Hole 8: 16th at Cypress Point
Distance: 219 yards
Although not on the PGA Tour circuit anymore, Cypress Point, AKA “The Sistine Chapel of Golf,” is a course that most of the players on the PGA Tour would choose to play if they had the choice, with the stand out hole being the par-3 16th.
You have two options off the tee: you can either go for the green by driving over the Pacific Ocean or layup on the fairway to the left. That’s right, some people choose to layup on this par 3. However, when you are on the tee at this hole it is hard not to be tempted to go for the tiny green in the distance.
Hole 9: 18th at Doral
Distance: 471 yards
This hole is definitely not one for the faint hearted and is a brutal way to finish the front nine of this course. The hole is often played into wind, which can make the tee shot difficult as you want to get the ball as far out there as you can while avoiding the large water hazard on the left and the trees on the right.
It doesn’t end there. For most of the pros, a good drive could leave anything between 180 and 220 yards to the green and must be played over water, while trying to avoid the five bunkers that guard the green. Are you sure you want to try the back nine? I wouldn’t blame you for calling it quits after this hole.

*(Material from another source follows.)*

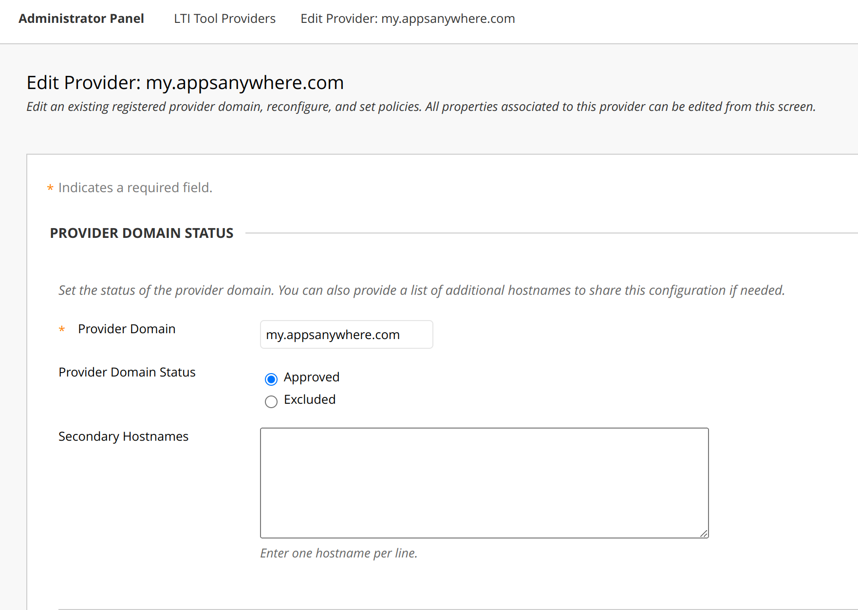Click the PROVIDER DOMAIN STATUS section heading
Screen dimensions: 858x610
pyautogui.click(x=142, y=233)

Hole 10: 15th at Royal County Down Golf Club
Distance: 468 yards
Although not even the longest par-4 on the course at Royal County Down, it did play as the most difficult hole on the course during the 2015 Dubai Duty Free Irish Open hosted by the Rory Foundation. There are many reasons why this hole had an average score of 4.52.
The 15th is a dogleg but that is only the start of your worries on this hole. The green is an upturned saucer and although it is unguarded by bunkers, the strong Irish wind makes it even more difficult to hit when it is blowing into your face.
Hole 11: 8th at Pebble Beach
Distance: 428 yards
The drive at this hole is blind but it must still be well placed if you are to reach this lengthy par 4 in two. Anything left will leave a tough long iron from the rough over a deep oceanic chasm; if your tee shot is too far to the right, you run the risk of your ball falling into the Pacific Ocean. If you do manage to get the perfect tee shot away, you still leave a long iron over the oceanic chasm, with the ocean coming into play all the way down the right hand side of this hole. To add, the green is surrounded by bunkers and the putting surface falls from back to front.
It takes a brave golfer to attack a right hand side pin on this hole and you often see golfers bail out left. However, the views from this hole are outstanding and are one of the key features that make this one of the most famous holes in the world.
Hole 12: 18th at Whistling Straits
Distance: 520 yards
The 18th hole at Whistling Straits is possibly one of the toughest finishing holes in golf due to its extreme length for a par 4. This hole has seen a lot of drama over the years, such as when Dustin Johnson somehow lost the 2010 PGA Championship. But just how do you play this hole?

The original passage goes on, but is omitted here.